One Fine Show: “Wes Anderson, The Archives” at the Design Museum in London
Alfred Hitchcock’s notion of “pure cinema” drew on his education in the era of silent films, but you can see it resonate across his filmography. He thought that a movie should be able to be enjoyed on mute, because the key images—the birds flocking on the telephone wires—tell the story as much as the dialogue. You can imagine what he would have thought of the films of Wes Anderson, in which every scene in every movie involves two people telling very clever jokes at each other while moving as little as possible.
“Wes Anderson: The Archives” at the Design Museum in London is the first major museum show devoted to the filmmaker, and offers a context for appreciation outside of his movies. The exhibition features over 700 pieces of ephemera related to his films, including costumes, props, stop-motion puppets, miniature models, paintings, Anderson’s own spiral-bound notebooks and storyboards. These are drawn from a personal archive he has built up since Rushmore (1998), when he started writing into his contracts that everything made for his films would belong to him, following the sale of certain items from Bottle Rocket (1996). The exhibition is a collaboration with la Cinémathèque française in Paris, where it premiered last year, and has been expanded by some 300 additional objects for London.
It makes sense that Anderson’s archive would be so vast because a great deal of work goes into the objects that build his universe. The painting Boy with Apple is a MacGuffin in The Grand Budapest Hotel (2014) by a fake artist called “Johannes Van Hoytl the Younger.” In fact it was painted by a fellow named Michael Taylor, but art directed by Anderson down to the kind of fur that appears on the costume and the mysterious piece of paper in the background. A London dancer was the model for the boy but his hand position on the stem is lifted from the 16th-century Fontainebleau School portrait of Gabrielle d'Estrées holding her sister’s nipple. There are enough bespoke idiosyncrasies for it to read as a pretty believable portrait of a young Renaissance noble, even in a brief flash onscreen.
I’ve heard the argument that Anderson’s best films are the ones more explicitly for children and the stop-motion Fantastic Mr. Fox (2009) allowed Anderson to animate his fetishes. Mr. Fox is just one foot tall, a ball and socket puppet covered in mohair, alpaca and goat hair, but like the rest of Anderson’s objects he is convincing.
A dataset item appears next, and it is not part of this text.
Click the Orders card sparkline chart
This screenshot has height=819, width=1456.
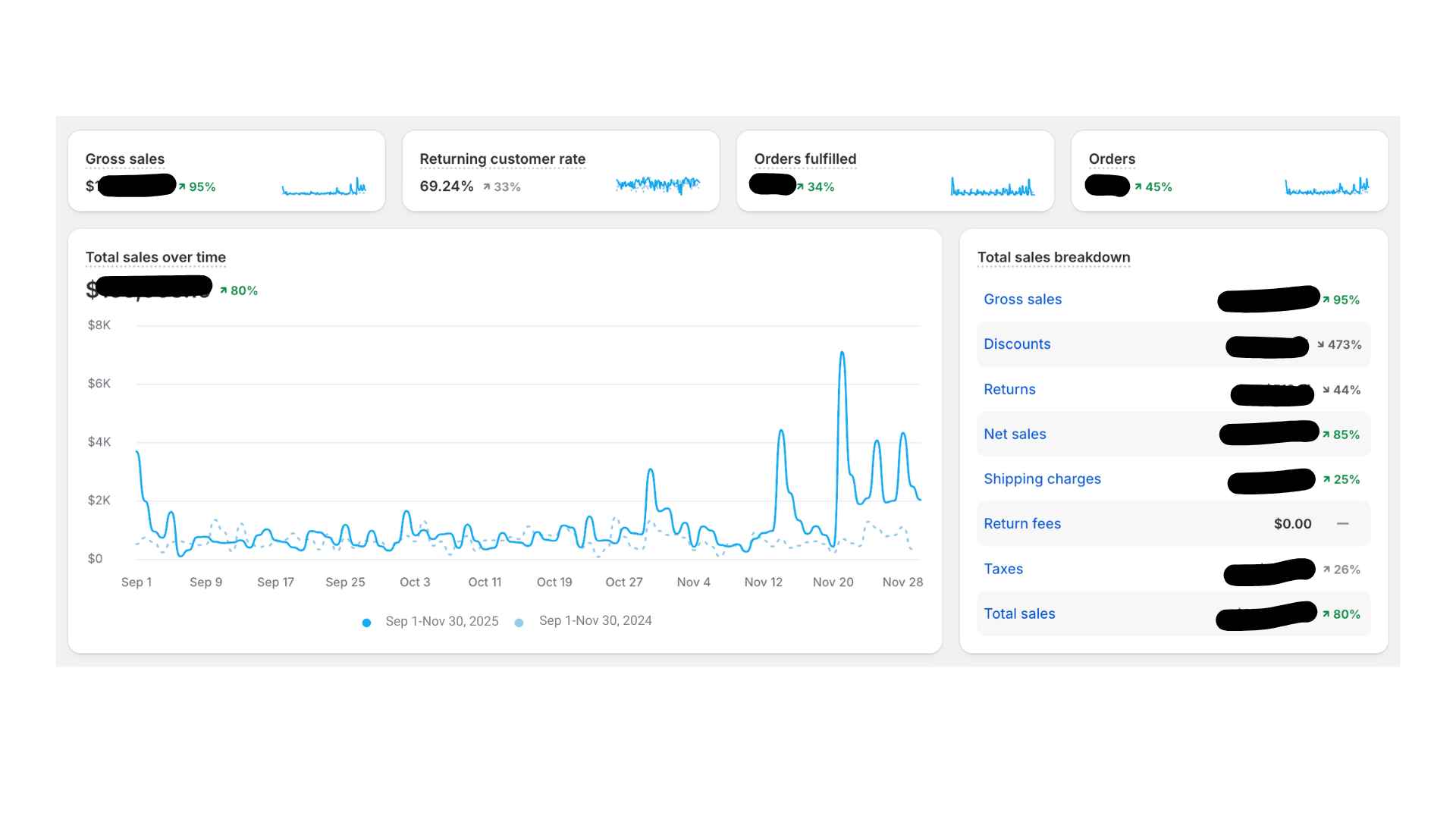(1326, 187)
His corduroy suit is tailored the same way a human’s would be and his face is malleable for acting. The same is true for the dogs in Isle of Dogs (2018), though the heads of the humans were swapped.
The location for Asteroid City (2023) is described in the catalogue as “not a city, but rather a grand-scale artwork moonlighting as a hamlet on the edge of the Arizona desert (‘Pop: 87’).” If conceived of as a giant installation with moving parts, a.k.a. people, then its engines might be the bespoke vending machines that offer anything from real estate to martinis. The catalogue also notes how the research for these involved looking at real vending machines for meat, bread, stockings and eggs from the early post-war years. The result is a series of personality-filled props that entertain as they exude profound Americana. Anderson may control his actors rigidly but his objects are afforded great range.
“Wes Anderson: The Archives” is on view at the Design Museum in London through July 26, 2026.